3R Programs

AI · Systems · Portfolio Projects

Independent engineering review

OpenAI Review Suite

A Codex-native engineering review system that inspects real repositories, freezes its findings before reading another model's work, and preserves review, remediation, and verification evidence through GitHub.

What It Does

Independent review became a working system.

What began as a second-model check is now a reusable review suite with its own evidence rules, review modes, blind-first protocol, GitHub exchange, and verification lifecycle.

Codex-native engineering review

The suite reviews local repositories, working-tree diffs, pull requests, full codebases, and release readiness across the engineering domains that apply to each project.

Blind-first independence

OpenAI findings are frozen before earlier reviews or another model's conclusions are opened. Reconciliation happens afterward, with the source of every finding preserved.

Review exchange, not copy-paste

OpenAI and Claude use a GitHub-backed exchange with reviewer-owned records for findings, responses, remediation, and verification. The evidence no longer has to be carried manually between chats.

Workflow

The reviewers stay independent before they cooperate.

The system separates discovery, reconciliation, remediation, and verification so one model cannot quietly rewrite another model's work or claim findings it did not independently make.

1

Choose the review scope

Targeted mode finds the highest-value review lenses.
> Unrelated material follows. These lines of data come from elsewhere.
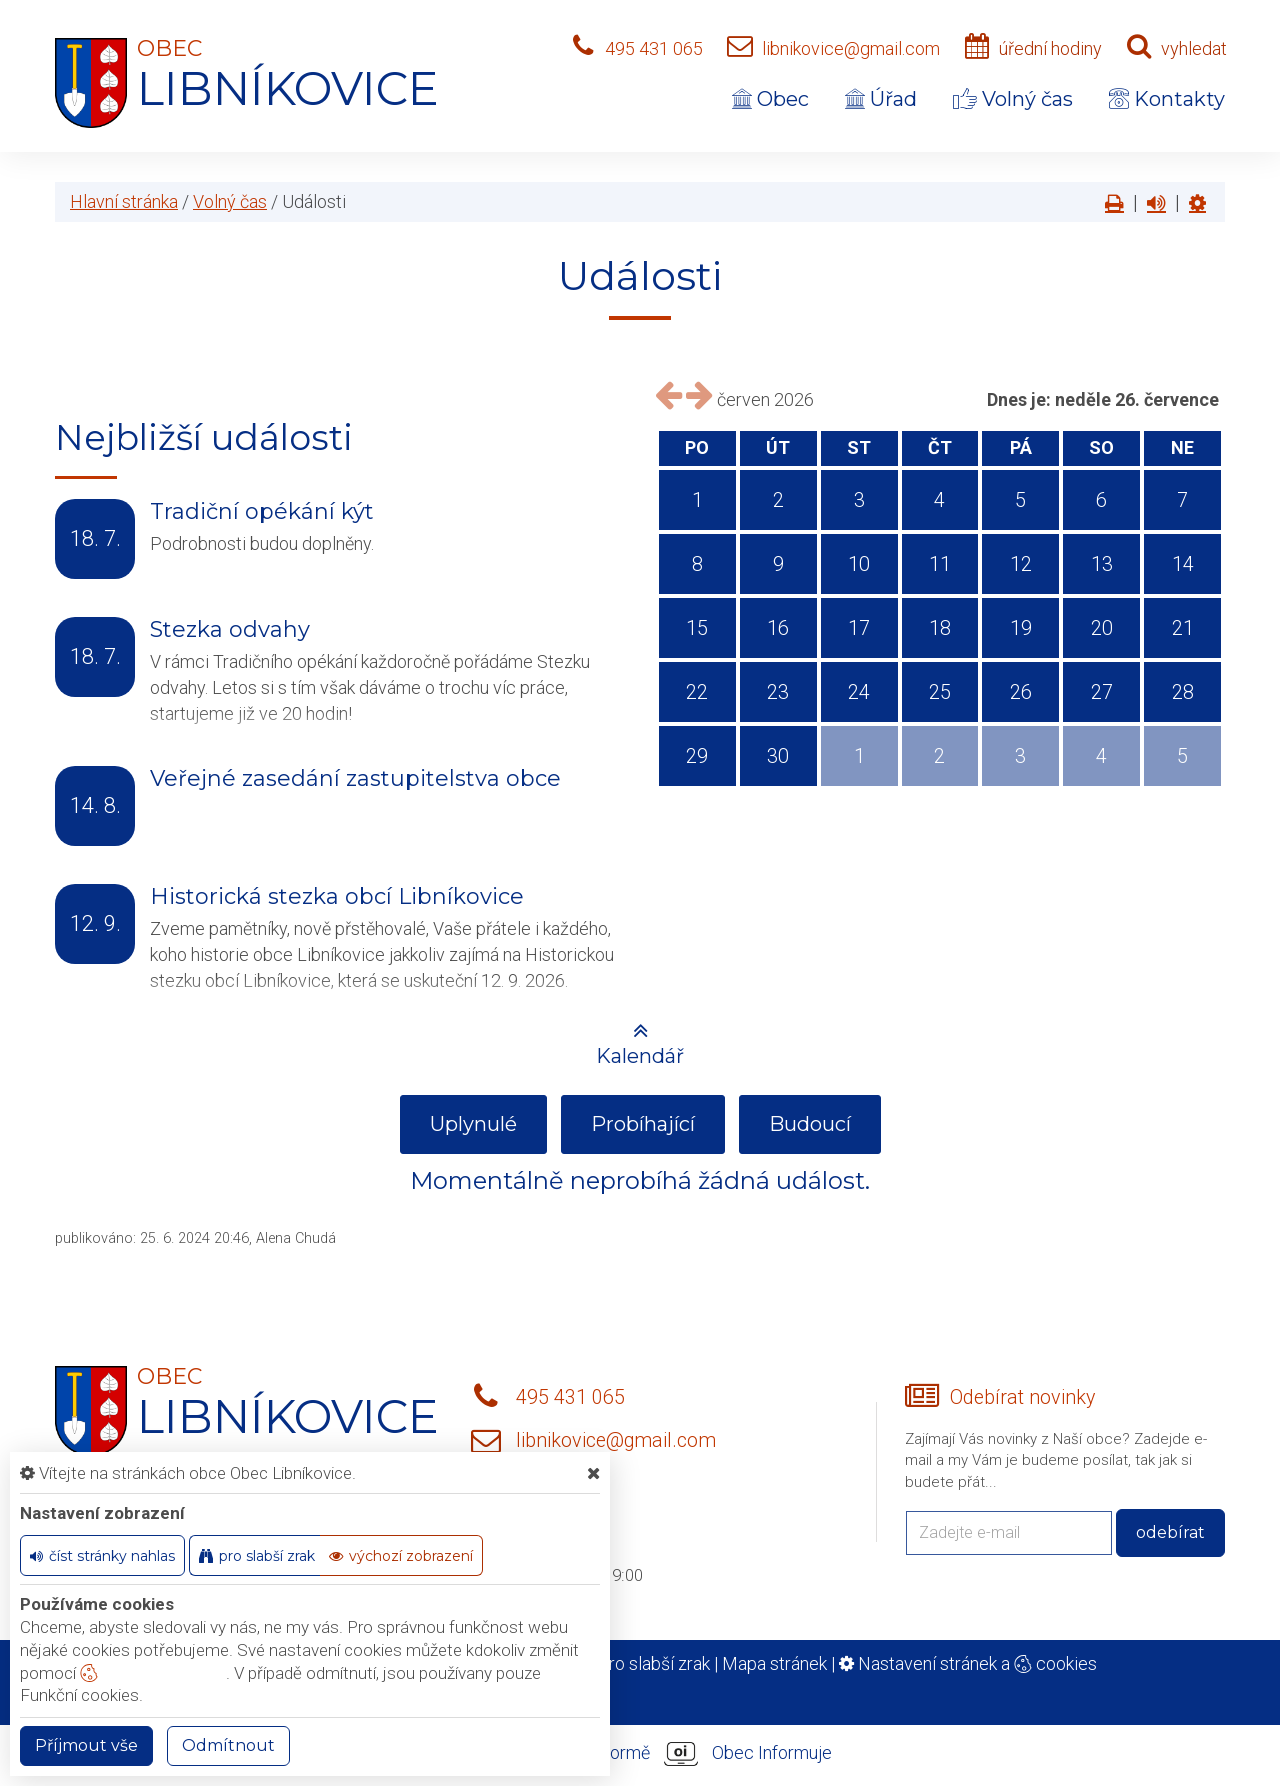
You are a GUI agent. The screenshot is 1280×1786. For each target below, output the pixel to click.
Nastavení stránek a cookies (968, 1663)
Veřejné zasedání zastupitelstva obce (355, 778)
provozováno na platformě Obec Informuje (640, 1754)
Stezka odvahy (230, 629)
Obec (770, 99)
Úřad (881, 99)
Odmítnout (228, 1745)
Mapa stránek (774, 1663)
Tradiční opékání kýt (262, 511)
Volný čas (1013, 99)
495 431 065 (654, 48)
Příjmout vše (86, 1745)
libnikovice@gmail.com (851, 48)
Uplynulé (473, 1124)
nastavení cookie (153, 1673)
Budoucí (810, 1124)
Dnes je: (1019, 399)
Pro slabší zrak (653, 1663)
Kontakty (1167, 99)
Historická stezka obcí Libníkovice (337, 896)
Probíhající (643, 1124)
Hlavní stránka (124, 201)
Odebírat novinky (1022, 1397)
Diff mode inspects a change. Full mode assesses the codebase. Release mode adds deployment, migration, rollback, and operational readiness.

2

Probe the repository and run the gates

The suite maps the actual project, identifies applicable domains, runs deterministic checks, and collects file, command, runtime, browser, database, and deployment evidence where available.

3

Freeze the independent findings

Codex completes and hashes its blind ledger before reading Claude findings or prior review conclusions. This protects independent discovery from anchoring and accidental agreement.

4

Reconcile without rewriting history

The two ledgers are compared after both are frozen. Overlap, prior-only findings, rejected claims, and decisions that held up keep their original provenance.

5

Remediate, verify, and continue

Findings move through numbered, hash-linked response and verification records. Fixes are checked against primary evidence, and each real review becomes input for improving the suite.

Controls

The controls protect independence and provenance.
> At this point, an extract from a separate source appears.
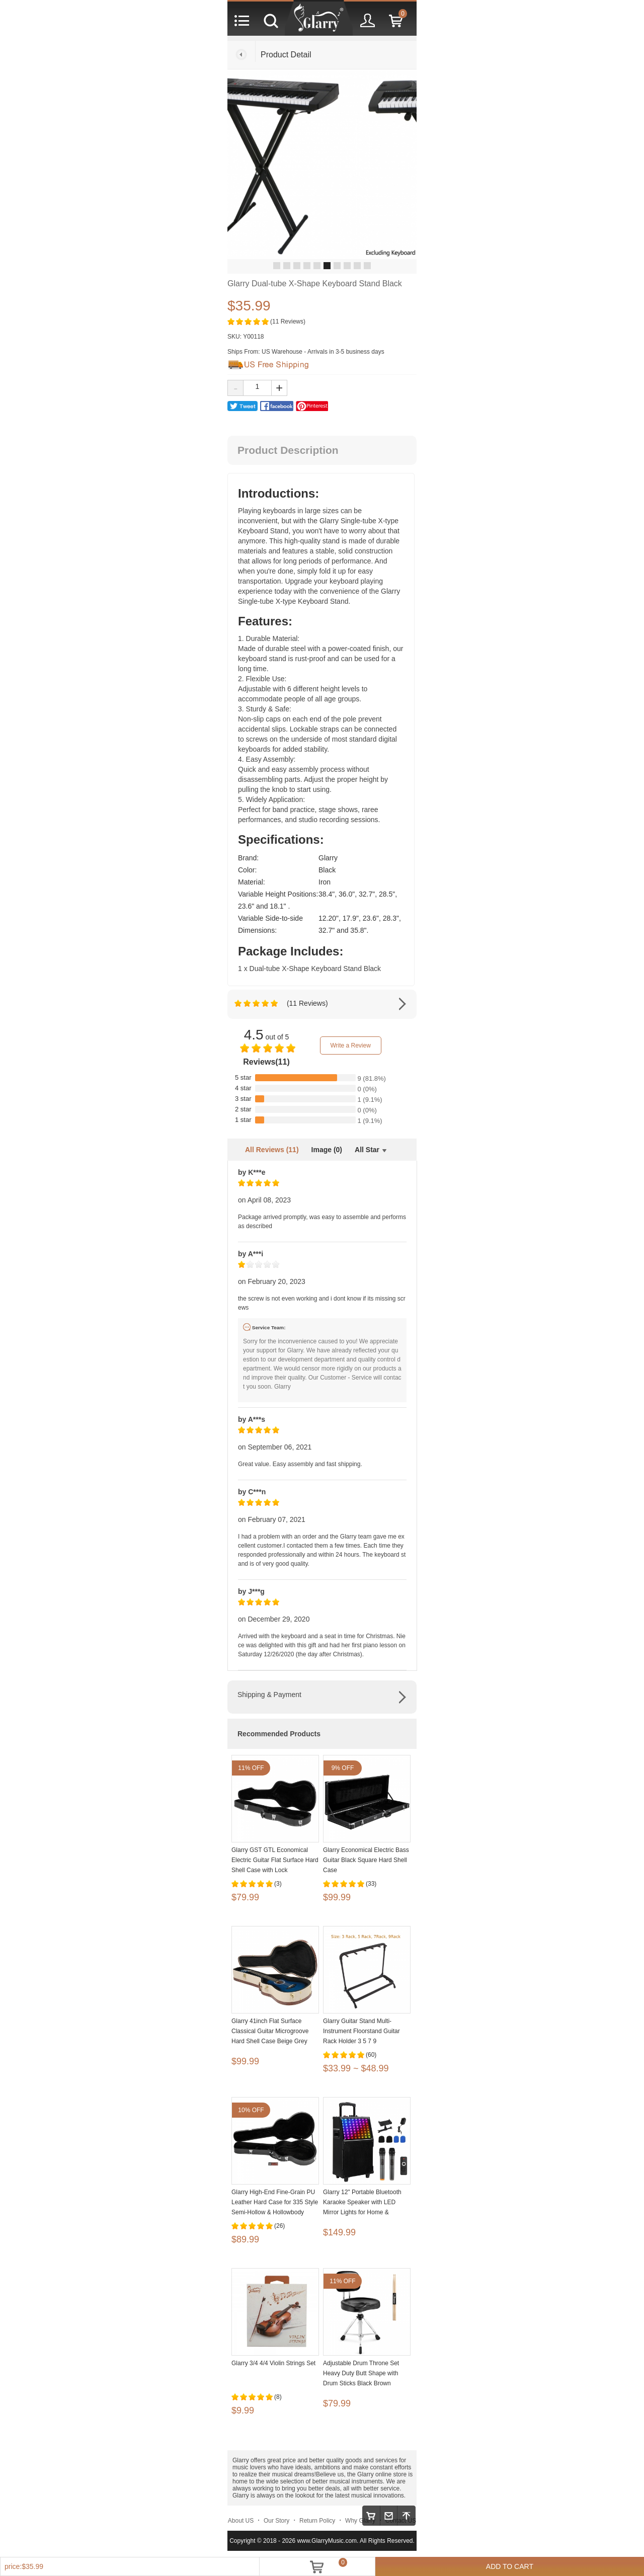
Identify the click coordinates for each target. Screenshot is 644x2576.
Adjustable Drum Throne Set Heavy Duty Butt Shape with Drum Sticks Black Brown (361, 2373)
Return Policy (317, 2520)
The goal is not model agreement. It is a review record that shows what each reviewer found, what evidence supported it, how the project responded, and whether the fix held up.

Prior-review quarantine

Earlier conclusions are treated as untrusted review input until the blind pass is complete. Verification and independent discovery are kept as different claims.

Reviewer-owned evidence

GitHub branch and path rules separate OpenAI findings, Claude submissions, reconciliation, and the later exchange. CI checks ownership, hashes, and target alignment.

Evidence before acceptance

A finding must point to primary evidence or be labeled as an inference. Andrew decides what is fixed, disputed, accepted as a limit, published, or held back.

Technology

The stack tells the product story.

These pages are not replacing the private repositories. They summarize what a reviewer would see there: the architecture choices, evidence surfaces, tests, and boundaries behind the build.

Review modes

  • Targeted review for the highest-value applicable lenses
  • Diff review for working-tree changes or pull requests
  • Full review across the applicable codebase domains
  • Release review for deployment and operational readiness

Review domains

  • Correctness, reliability, tests, security, and accessibility
  • AI governance, data, auditability, and operational controls
  • Performance, maintainability, architecture, and documentation
  • Deployment, migration, rollback, recovery, and external state

Evidence model

  • File-and-line references and reproducible command output
  • Runtime, browser, database, and deployment observations
  • Frozen ledgers with content hashes and target-state metadata
  • Explicit unknowns instead of treating an unrun check as clean

Continuous improvement

  • Real projects expose gaps in prompts, probes, and review coverage
  • Rejected findings help distinguish defects from preferences
  • Re-review tests whether the proposed fix actually closes the issue
  • The suite evolves without pretending there is an external standard

Repository Signals

What the repository contains.

For now, the repositories stay private while the public site explains the work. These notes summarize the files, routes, docs, checks, and review artifacts without exposing private configuration, credentials, or organization-specific data.

The repository contains the Codex review skill, a conservative repository probe, review-domain catalog, report contract, prior-review isolation rules, and scripts that create and validate review runs.
JSON schemas and executable tests enforce manifest fields, frozen-ledger hashes, reviewer identity, target alignment, branch ownership, append-only exchange sequencing, and hash-linked records.
The GitHub exchange separates OpenAI blind findings, Claude submissions, reconciliation, and later remediation records onto reviewer-owned branches and paths.
The repository contains committed self-review and Claude engineering-plugin review records. The suite has also produced full and remediation reviews of Horizon Scanning locally; those records are complete but not yet published to the review repository.
The `go` entry point resolves the active project and exchange state so Codex or Claude can take the correct next action without Andrew manually transferring findings between conversations.